[TASK INPUTS — start]

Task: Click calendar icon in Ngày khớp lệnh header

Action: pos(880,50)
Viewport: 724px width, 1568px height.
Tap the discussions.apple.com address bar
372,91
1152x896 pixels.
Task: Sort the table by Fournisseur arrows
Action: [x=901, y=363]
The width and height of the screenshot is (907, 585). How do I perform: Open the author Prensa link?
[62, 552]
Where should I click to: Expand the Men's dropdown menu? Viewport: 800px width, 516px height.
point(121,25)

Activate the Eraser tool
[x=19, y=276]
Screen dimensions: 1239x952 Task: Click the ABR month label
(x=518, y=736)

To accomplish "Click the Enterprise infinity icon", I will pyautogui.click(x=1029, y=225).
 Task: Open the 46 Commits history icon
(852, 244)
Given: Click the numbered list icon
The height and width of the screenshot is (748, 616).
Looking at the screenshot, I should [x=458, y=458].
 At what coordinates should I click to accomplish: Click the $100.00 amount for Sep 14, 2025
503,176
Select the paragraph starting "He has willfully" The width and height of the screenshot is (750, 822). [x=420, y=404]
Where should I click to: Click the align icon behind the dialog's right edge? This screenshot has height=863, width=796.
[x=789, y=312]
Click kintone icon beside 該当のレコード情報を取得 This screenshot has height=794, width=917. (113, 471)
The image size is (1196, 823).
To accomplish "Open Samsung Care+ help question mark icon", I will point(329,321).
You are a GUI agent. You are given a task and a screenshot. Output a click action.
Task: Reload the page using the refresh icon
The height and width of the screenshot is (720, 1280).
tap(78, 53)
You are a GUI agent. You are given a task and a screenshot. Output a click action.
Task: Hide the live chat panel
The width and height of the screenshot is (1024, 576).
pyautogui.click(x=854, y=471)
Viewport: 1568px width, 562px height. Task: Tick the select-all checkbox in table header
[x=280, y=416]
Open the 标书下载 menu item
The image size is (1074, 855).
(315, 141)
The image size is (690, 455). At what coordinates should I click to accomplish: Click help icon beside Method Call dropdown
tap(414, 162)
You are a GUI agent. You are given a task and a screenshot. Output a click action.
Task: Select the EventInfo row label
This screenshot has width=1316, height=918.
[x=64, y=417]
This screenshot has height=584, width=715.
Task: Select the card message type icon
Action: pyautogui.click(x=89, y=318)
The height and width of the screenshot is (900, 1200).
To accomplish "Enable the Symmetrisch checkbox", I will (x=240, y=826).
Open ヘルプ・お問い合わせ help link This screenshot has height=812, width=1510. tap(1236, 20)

[TASK INPUTS — finish]

### [TO DO]
Nothing in the data may differ; print all of it exactly as written.

### [SOLVED EXERCISE]
Task: Click calendar icon in Ngày khớp lệnh header

Action: pos(880,50)
Viewport: 724px width, 1568px height.
Tap the discussions.apple.com address bar
372,91
1152x896 pixels.
Task: Sort the table by Fournisseur arrows
Action: [x=901, y=363]
The width and height of the screenshot is (907, 585). How do I perform: Open the author Prensa link?
[62, 552]
Where should I click to: Expand the Men's dropdown menu? Viewport: 800px width, 516px height.
point(121,25)

Activate the Eraser tool
[x=19, y=276]
Screen dimensions: 1239x952 Task: Click the ABR month label
(x=518, y=736)

To accomplish "Click the Enterprise infinity icon", I will pyautogui.click(x=1029, y=225).
 Task: Open the 46 Commits history icon
(852, 244)
Given: Click the numbered list icon
The height and width of the screenshot is (748, 616).
Looking at the screenshot, I should [x=458, y=458].
 At what coordinates should I click to accomplish: Click the $100.00 amount for Sep 14, 2025
503,176
Select the paragraph starting "He has willfully" The width and height of the screenshot is (750, 822). [x=420, y=404]
Where should I click to: Click the align icon behind the dialog's right edge? This screenshot has height=863, width=796.
[x=789, y=312]
Click kintone icon beside 該当のレコード情報を取得 This screenshot has height=794, width=917. (113, 471)
The image size is (1196, 823).
To accomplish "Open Samsung Care+ help question mark icon", I will point(329,321).
You are a GUI agent. You are given a task and a screenshot. Output a click action.
Task: Reload the page using the refresh icon
The height and width of the screenshot is (720, 1280).
tap(78, 53)
You are a GUI agent. You are given a task and a screenshot. Output a click action.
Task: Hide the live chat panel
The width and height of the screenshot is (1024, 576).
pyautogui.click(x=854, y=471)
Viewport: 1568px width, 562px height. Task: Tick the select-all checkbox in table header
[x=280, y=416]
Open the 标书下载 menu item
The image size is (1074, 855).
(315, 141)
The image size is (690, 455). At what coordinates should I click to accomplish: Click help icon beside Method Call dropdown
tap(414, 162)
You are a GUI agent. You are given a task and a screenshot. Output a click action.
Task: Select the EventInfo row label
This screenshot has width=1316, height=918.
[x=64, y=417]
This screenshot has height=584, width=715.
Task: Select the card message type icon
Action: pyautogui.click(x=89, y=318)
The height and width of the screenshot is (900, 1200).
To accomplish "Enable the Symmetrisch checkbox", I will (x=240, y=826).
Open ヘルプ・お問い合わせ help link This screenshot has height=812, width=1510. tap(1236, 20)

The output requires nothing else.